Аналитична композиция сцен с участием персонажа, названного Автором, с отступлениями и обсуждением смысловых тезисов. Это открытая композиция, та самая, которая относится к «постдраматическому театру». Прямой диалог со зрителями в данном случае — не фальшивый, а настоящий. Автор — Борис Павлович предъявляет отдельные сцены из романа как доказательство определенных поворотов мысли, и готов отвечать на не подготовленные заранее крики из зала (он явно «в материале») — он их намеренно провоцирует: пусть публика открыто самовыражается, возмущается, пусть перебесится. Параллель с брехтовским эпическим театром прямая. Сам сценический текст составлен по принципу: «Вы уже знаете, как ужасно мы вам это покажем? Ну, посмотрите, что там, на самом деле, у автора». Интересно, что публика, поддающаяся на провокацию выразить открытое возмущение «надругательством над классикой» и отсутствием связного изображения сюжета «в лицах», вначале протестует, а потом затихает, и обнаруживается, что ей нечего возразить, ее «классическая» культурность оказывается невежеством в сравнении с «постнеклассической» серьезностью театра по отношению к проблематике романа.

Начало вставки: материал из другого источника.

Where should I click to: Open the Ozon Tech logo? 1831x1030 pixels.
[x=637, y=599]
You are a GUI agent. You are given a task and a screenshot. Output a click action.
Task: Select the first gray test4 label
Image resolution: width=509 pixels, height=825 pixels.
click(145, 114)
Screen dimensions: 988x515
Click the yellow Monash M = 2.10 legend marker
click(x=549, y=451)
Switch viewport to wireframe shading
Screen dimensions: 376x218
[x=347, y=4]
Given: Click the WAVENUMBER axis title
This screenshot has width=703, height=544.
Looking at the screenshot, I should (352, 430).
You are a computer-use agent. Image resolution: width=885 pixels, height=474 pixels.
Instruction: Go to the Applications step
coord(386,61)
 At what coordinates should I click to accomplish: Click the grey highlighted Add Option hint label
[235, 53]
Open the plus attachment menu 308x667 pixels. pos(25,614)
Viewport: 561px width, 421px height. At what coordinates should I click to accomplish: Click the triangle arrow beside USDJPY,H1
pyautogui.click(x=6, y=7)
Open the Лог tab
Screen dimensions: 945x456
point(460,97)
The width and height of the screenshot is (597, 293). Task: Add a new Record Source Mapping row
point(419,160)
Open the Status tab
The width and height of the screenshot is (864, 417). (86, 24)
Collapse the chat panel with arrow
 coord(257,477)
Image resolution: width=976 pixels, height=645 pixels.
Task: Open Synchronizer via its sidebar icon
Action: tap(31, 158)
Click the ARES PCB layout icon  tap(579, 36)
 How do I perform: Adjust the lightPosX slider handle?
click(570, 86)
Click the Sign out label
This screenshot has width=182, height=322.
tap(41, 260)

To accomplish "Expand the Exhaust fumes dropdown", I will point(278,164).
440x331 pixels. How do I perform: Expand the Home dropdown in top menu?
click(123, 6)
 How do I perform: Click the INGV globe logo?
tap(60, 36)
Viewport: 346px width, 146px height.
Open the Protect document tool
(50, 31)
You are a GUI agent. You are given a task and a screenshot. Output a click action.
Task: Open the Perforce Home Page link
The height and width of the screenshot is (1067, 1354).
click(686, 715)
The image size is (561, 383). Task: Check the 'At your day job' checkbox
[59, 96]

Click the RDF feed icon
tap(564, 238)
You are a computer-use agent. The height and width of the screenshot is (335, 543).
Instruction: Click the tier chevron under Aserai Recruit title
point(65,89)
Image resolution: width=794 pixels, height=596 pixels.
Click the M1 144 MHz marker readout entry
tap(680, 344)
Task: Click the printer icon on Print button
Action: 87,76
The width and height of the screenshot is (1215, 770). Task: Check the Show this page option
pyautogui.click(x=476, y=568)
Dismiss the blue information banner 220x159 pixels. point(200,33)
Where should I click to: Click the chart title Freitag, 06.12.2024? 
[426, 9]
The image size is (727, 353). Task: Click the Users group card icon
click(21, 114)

Жанр романа вообще специфичен наличием сквозного авторского рассуждения. Это почти всегда теряется в инсценировках. Здесь не теряется. Вопросительный знак из названия произведения Чернышевского определил сценическую структуру. Текст романа кажется живым, разархивированным, подвижным, он подчиняется логике вопросительного чтения, мысли читающего, логике вопроса. Открытая форма спектакля организована по принципу «сцены и их последующее обсуждение», она совершенно оригинальна и находится в русле развития современной драмы и Театра. doc. Мы рассуждаем не про каких-то социалистов XIX века. Идея тех «новых людей» переворачивается в актуальную плоскость нашего морального и социального выбора. Начинается с теоремы выбора честного пути в условиях нечестной стартовой позиции (это подчеркнуто историей семьи Веры Павловны). И действительно, что тут делать? Очень искусственные, литературно-«лабораторные» отношения Веры Павловны с мужем и с Кирсановым вызывают вопросы на каждом их повороте. Эти их вопросы достаются нам, они есть всегда перед каждым человеком. Выбор встает перед каждым в любовном треугольнике. Что делать? Или вот в чем, в действительности, недостаток прав женщины? Где границы и где принципы обеспечения своей и чужой свободы? Где энергия, объединяющая людей? Что значит для личности окружающая толпа? Каким делом можно оправдать свою жизнь? В чем состоит успех, если отказаться от прагматической выгоды (и тут этические проблемы с «мастерскими» Веры Павловны, в которых швеи возвышенно поют, но дохода не получают, — чем не современные)? «Новые люди» честно пытаются идти путем разума и блага и все время ошибаются, а в сознании Веры Павловны к тому же маячит еще идеалистическая аллегория (знаменитые «сны» — ненавистная для Чернышевского сверхреальная идея «прекрасного»)… Чувства в какой-то момент оказываются сильнее идей (и соединение Веры Павловны с Кирсановым — неизбежно). В конце параболы жизни, прожитой в соответствии с абстрактными принципами, с исканиями внеземной красоты, героиня признается, что чувствует одно — пустоту. Не красоту, о которой неотступно грезила и которая в этом спектакле изображается навязываемой человеку, вне его существующей идеей мироустройства и счастья, а пустоту. Однако выраженного плохого конца в романе нет. Было бы глупо, если бы и театр давал однозначные ответы на вопросы «проблемного» романа. Театр становится активным читателем-интерпретатором.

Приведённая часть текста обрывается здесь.